The Fixed Income Clearing Corporation (FICC) has agreed to pay an $8 million penalty to settle charges filed by the Securities and Exchange Commission (SEC) that it failed to have adequate risk management policies within its Government Securities Division.
FICC acts as the sole registered clearing agency for transactions in U.S. government securities. As such, it substitutes itself for both sides of every transaction that it clears, guaranteeing those transactions and making itself the buyer for every seller and the seller for every buyer. Given its role, a failure to manage risk could result in significant costs not only to FICC and its participants but also to other market participants.
The SECʻs investigation found that between April 2017 and November 2018, FICC failed to comply with rules requiring it to have policies and procedures for holding sufficient qualifying liquid resources to meet the financial obligations created by the potential failure of a large participant.
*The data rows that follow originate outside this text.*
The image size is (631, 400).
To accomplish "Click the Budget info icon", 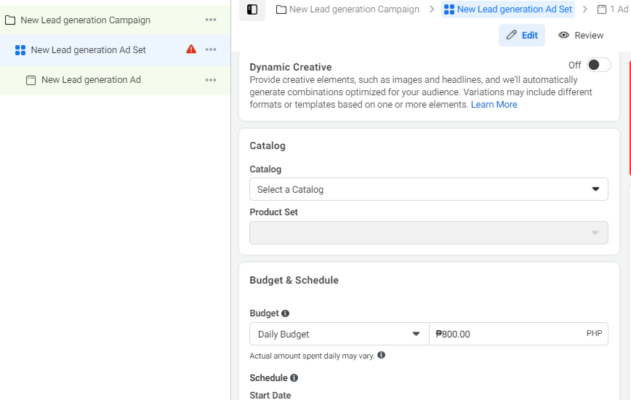I will pos(286,313).
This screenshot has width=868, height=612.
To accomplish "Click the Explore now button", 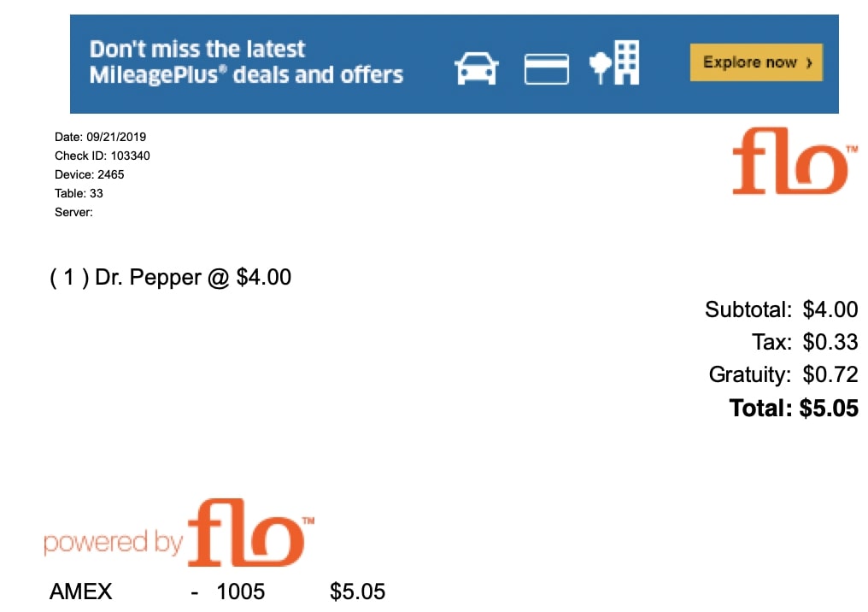I will tap(756, 62).
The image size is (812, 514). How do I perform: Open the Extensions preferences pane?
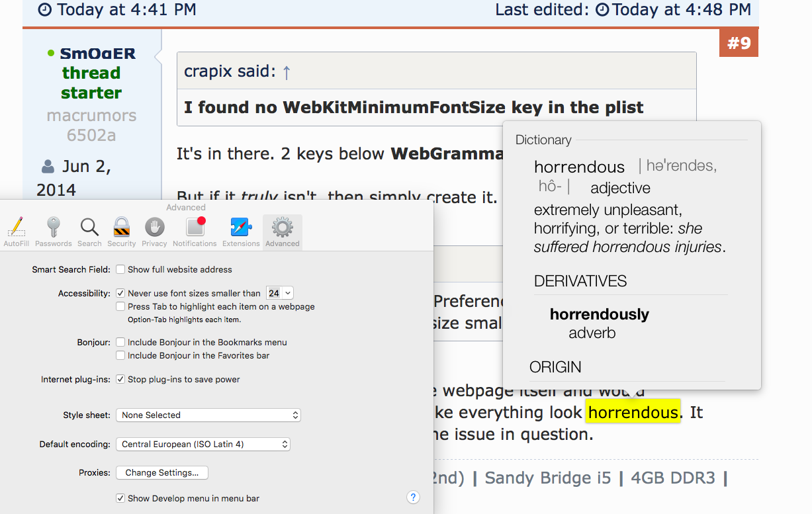(x=241, y=232)
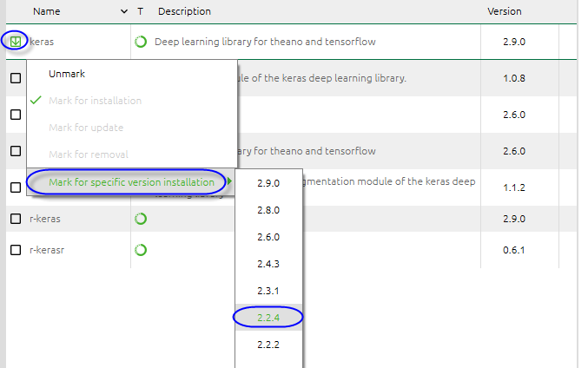
Task: Choose version 2.2.4 from the submenu
Action: point(268,318)
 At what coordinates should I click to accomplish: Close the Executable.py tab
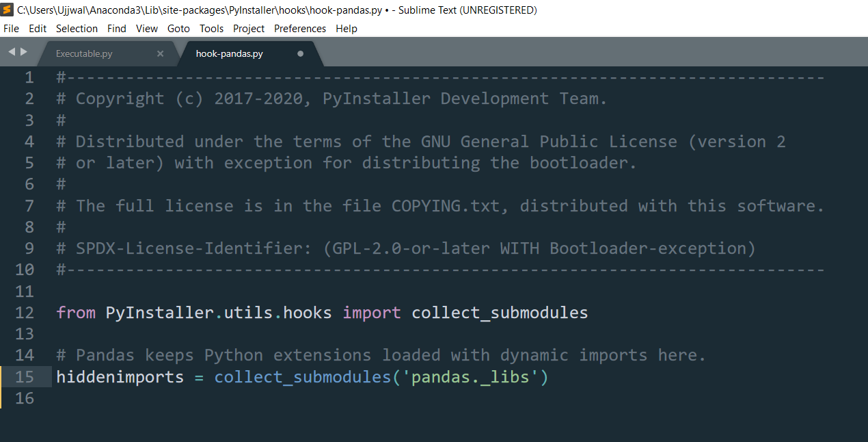(x=161, y=54)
According to the SECʻs order, FICC did not conduct the required analysis of the reliability of its liquidity arrangements, nor did it conduct the necessary due diligence of its liquidity providers. Specifically, FICC failed to correct two erroneous assumptions that inflated its coverage even though both errors had been flagged as deficiencies by the SEC’s Division of Examinations.
“A failure by FICC to have proper risk management policies and procedures in place could adversely impact the broader U.S. financial system,” Gurbir Grewal, director of the SEC’s Division of Enforcement, said. “Today’s order not only ensures that FICC maintains appropriate policies and procedures, but also that it is at all times prepared to fulfill its obligations to the financial markets.”
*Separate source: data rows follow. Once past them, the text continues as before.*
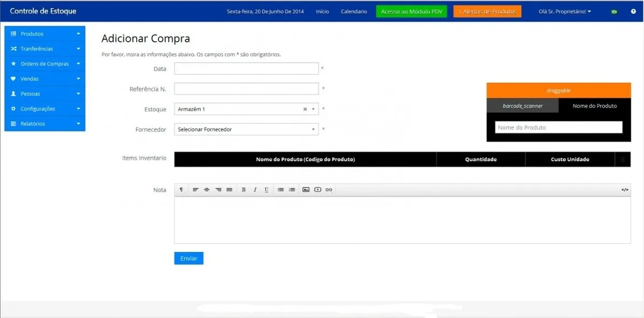Switch to the barcode_scanner tab

click(x=522, y=106)
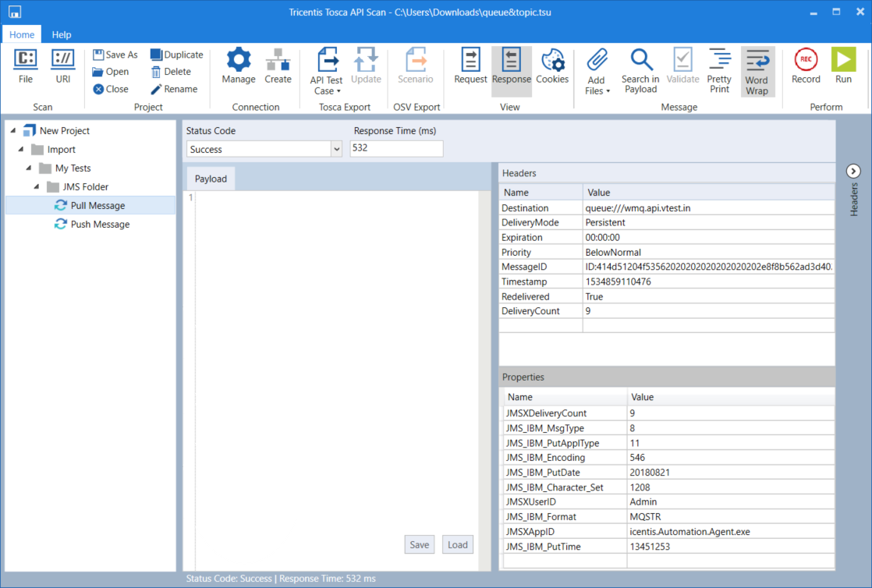Click the Load button in payload area
Screen dimensions: 872x588
coord(457,544)
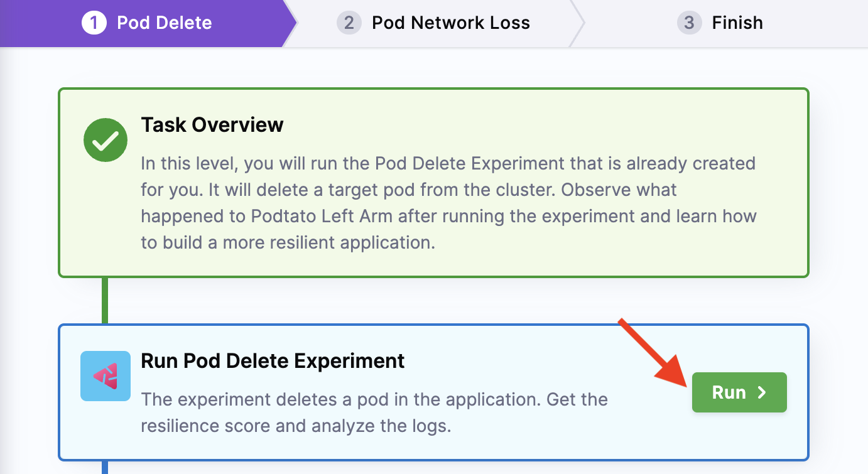Click the pink chaos experiment icon
The image size is (868, 474).
click(106, 376)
FICC, a subsidiary of The Depository Trust & Clearing Corporation, violated the Covered Clearing Agency Standards, according to the SEC. Without admitting or denying the SEC’s findings, FICC agreed to a censure and the $8 million penalty. It also agrees to cease and desist from future violations of the charged provisions and retain an independent compliance consultant to assess its compliance efforts.
The investigation was conducted by Eric Kirsch and Wendy Tepperman of the New York Regional Office and was supervised by Sanjay Wadhwa and Richard Best.